The process begins by running a script to “add new files to archive,” which reads the XML file for source and destination paths, checks to see if the devices in question are plugged into the system, and if so compares the latest photo and video files on the device with what’s already in the archive. If there’s new stuff then it copies it to the destination folder. I run a separate script to rename the files in a standard format so that anyone can take one look at the file name to know the date it was created, by whom, and where (all this data is available in the metadata of standard media files). A five-digit sequence number is tacked to the end of the file name. Ten years ago I never thought I’d have more than 99,999 files per device, but who knows? My wife is approaching 10,000 photos and videos now after five years with one iPhone (and these are the files remaining after she deletes stuff from her phone).

Since rule number one is NEVER MODIFY ORIGINALS (renaming doesn’t count as a modification, as it does not change the “last modified” timestamp), I maintain a separate directory for “COLLECTIONS,” which are basically photo albums of certain events or seasons. This is a manual effort and probably always will be. I don’t have the AI at my disposal to magically identify people, places, and events to assemble a photo album on the fly.

When the files are copied, updated, and renamed, I then kick off the backup script (basically a fancy Robocopy) to replicate the changes to the various backup locations, including the folder to sync with the cloud service.

In the future I might keep this basic system intact but expose a portion of it to a paid AI service to assist with categorizing, facial-recognition, tagging, and the like.

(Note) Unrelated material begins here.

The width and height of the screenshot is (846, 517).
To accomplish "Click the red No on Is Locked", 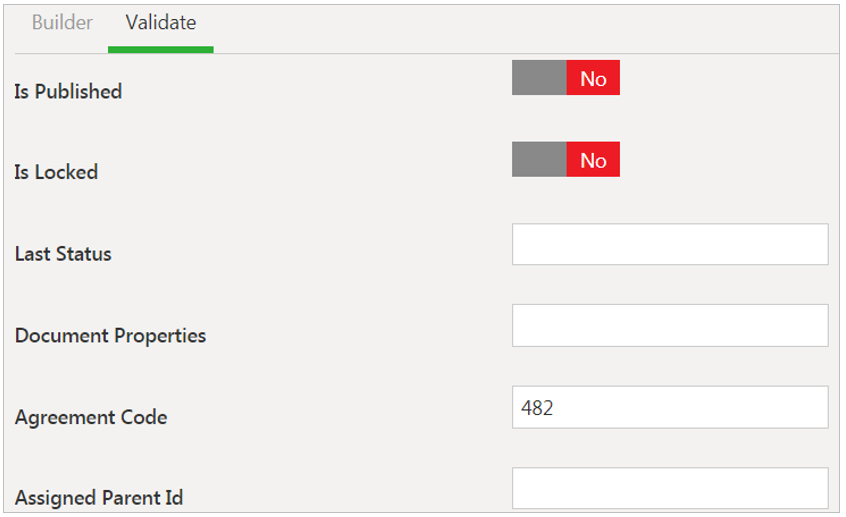I will (x=593, y=159).
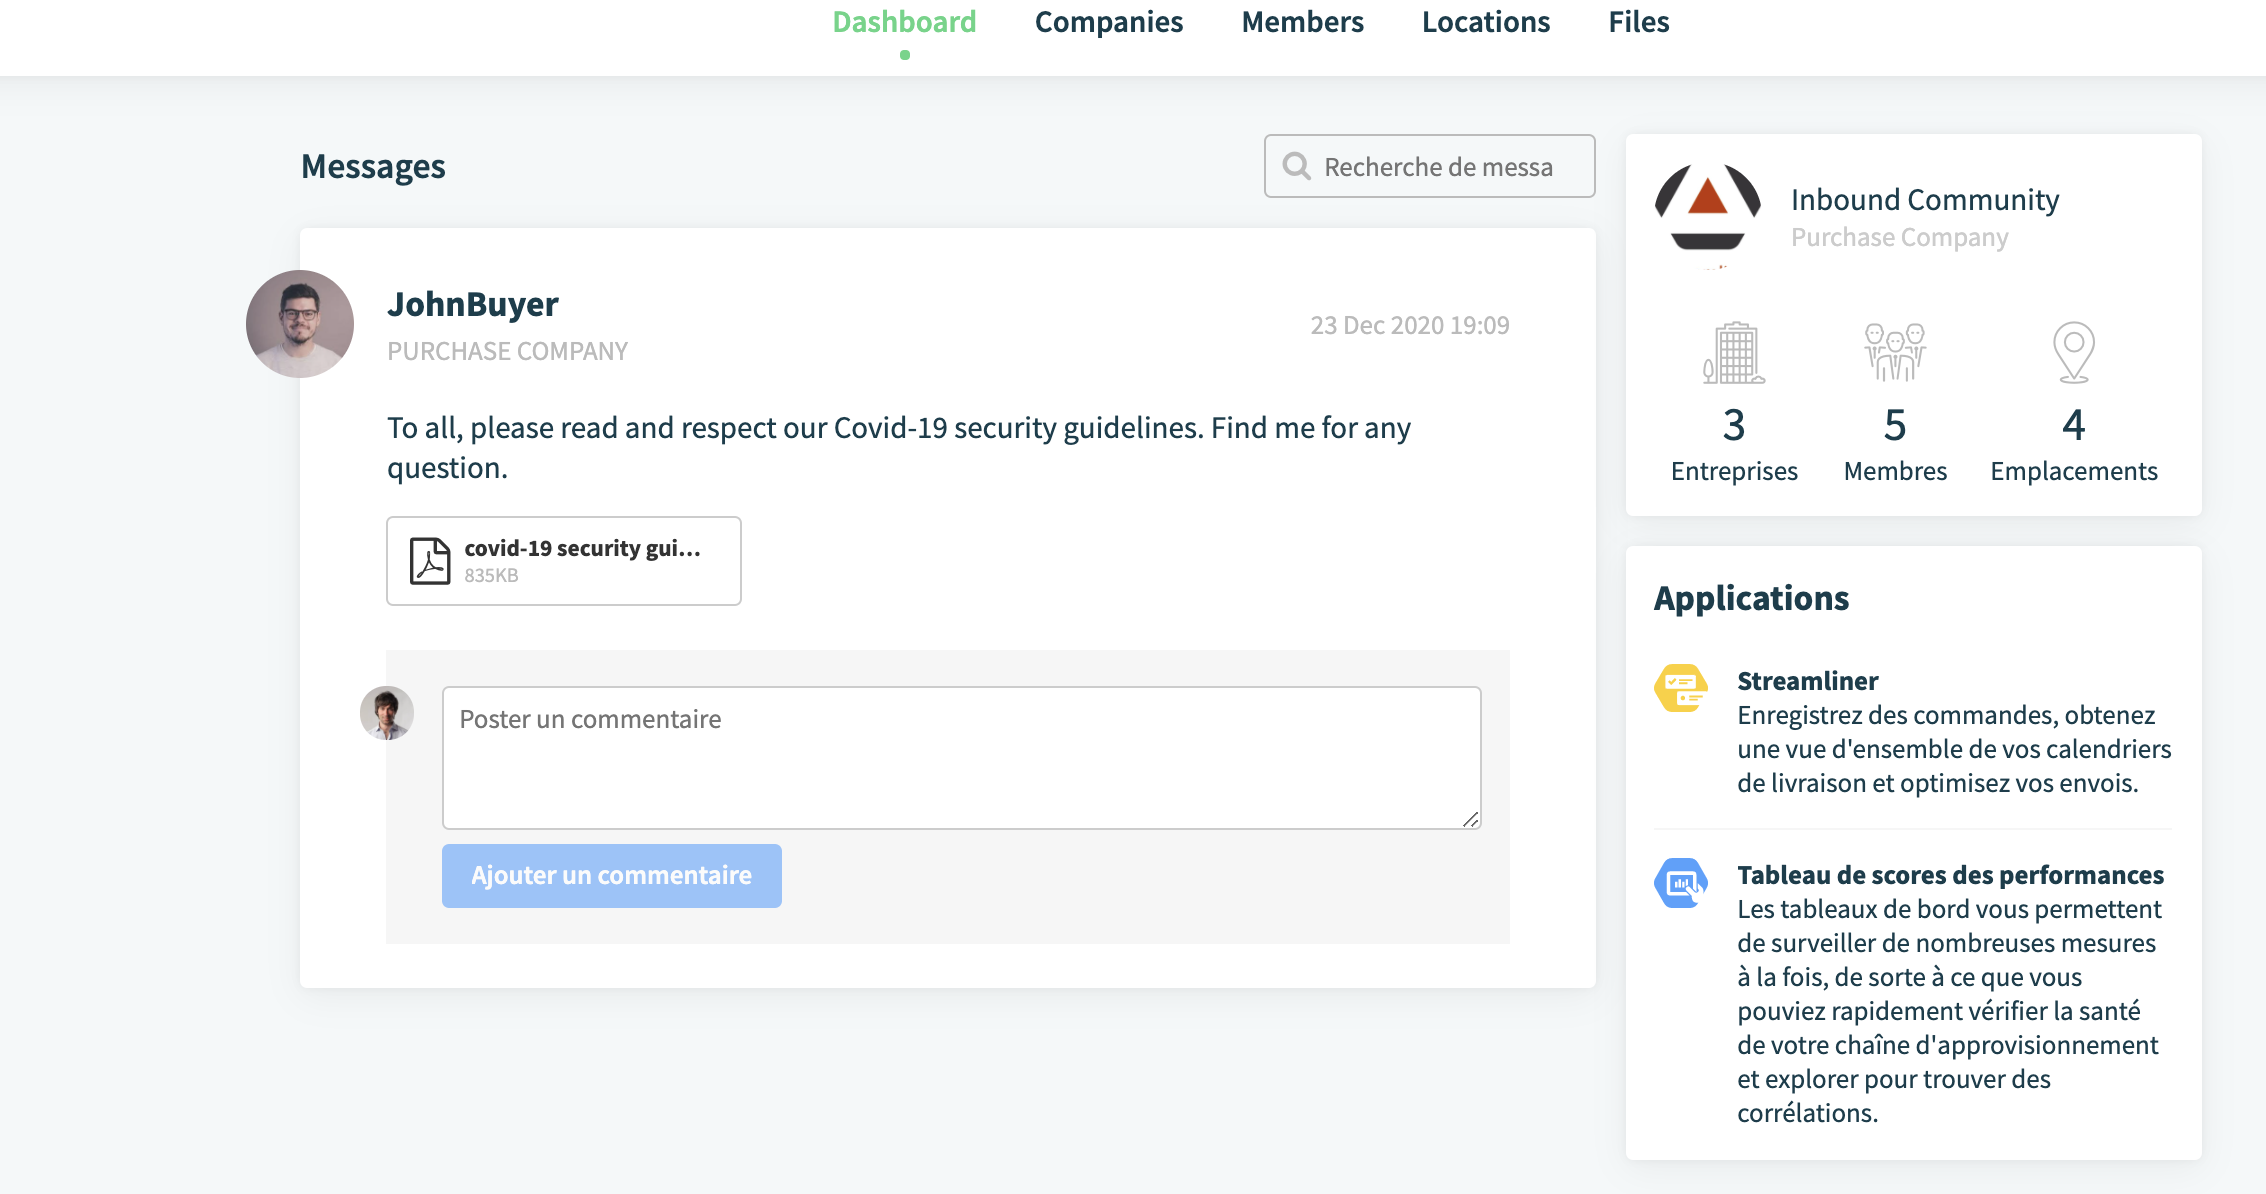
Task: Switch to the Companies tab
Action: click(1109, 22)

In days of old, family memories might be preserved in the form of hard-copy photographs in a shoe box. Back then, the problem was keeping this single point of failure safe from fires and floods. Now, the problem is we have too much stuff. Some intervention is necessary, and this system works for me. As for “effortless,” I’m not sure I’ll ever completely reach this goal. Maybe the point of an archiving system is that is should require some effort, otherwise how do we decide how we’re represented by future generations?